JobsStaff HPC Engineer
Job description
The Staff HPC Engineer at KLA is responsible for designing, building, optimizing, and supporting large-scale compute environments for scientific computing and AI/ML workloads. This role requires a blend of systems engineering, performance tuning, and hands-on troubleshooting. The engineer will work closely with researchers, developers, and IT teams to ensure reliable and high-performance compute infrastructure.

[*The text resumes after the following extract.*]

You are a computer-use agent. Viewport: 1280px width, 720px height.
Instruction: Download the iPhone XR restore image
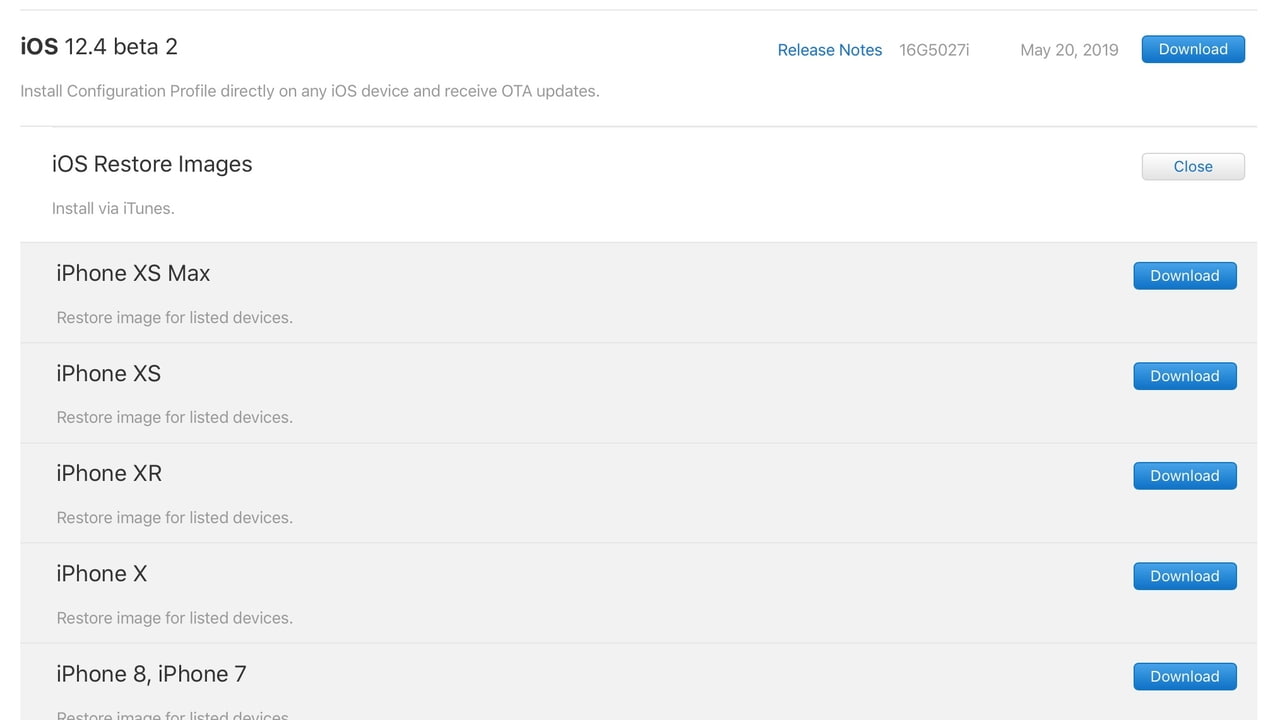pyautogui.click(x=1185, y=476)
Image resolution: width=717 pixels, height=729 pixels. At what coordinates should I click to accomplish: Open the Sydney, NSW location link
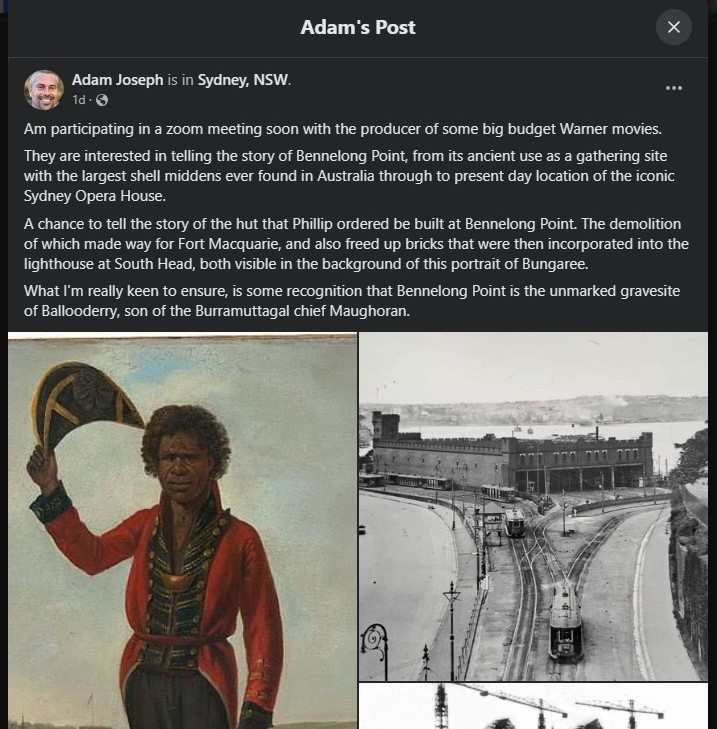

The position is part of the Information Technology group, which focuses on enhancing technology to empower employees and drive business growth.
Requirements
- Extensive experience with Linux systems engineering in large-scale compute environments.
- Solid understanding of distributed systems and cloud infrastructure.
- Deep knowledge of HPC schedulers, MPI stacks, and parallel computing models.
- Strong understanding of high-speed interconnects and distributed storage systems.
- Proficiency in scripting languages and automation frameworks.
- Experience with GPUs and accelerator-based computing.
- Familiarity with containerization in HPC contexts.
- Strong troubleshooting skills across hardware, OS, and application layers.
- Understanding of networking fundamentals.
- Background in high-availability and distributed systems at scale.
- Doctorate degree with 8 years of related work experience, or a Master's degree with 12 years, or a Bachelor's degree with 15 years.
Responsibilities
- Design and implement HPC clusters, including compute, storage, networking, and job-scheduling components.
- Evaluate and integrate new technologies such as GPUs and accelerators.
- Develop automation for cluster provisioning, configuration, and lifecycle management.
- Architect solutions for large-scale parallel workloads and data-intensive applications.
- Profile and tune applications for performance across various metrics.
- Optimize parallel programming frameworks like MPI and OpenMP.
- Benchmark hardware and software stacks to guide procurement decisions.
- Maintain and monitor HPC clusters and job schedulers.
- Troubleshoot complex system issues across compute, storage, and network layers.
- Implement security best practices and ensure high availability.
- Build and maintain CI/CD pipelines for HPC-related software.
- Develop monitoring and observability solutions.
- Provide technical leadership and mentorship to junior engineers.
- Document architectures, procedures, and best practices.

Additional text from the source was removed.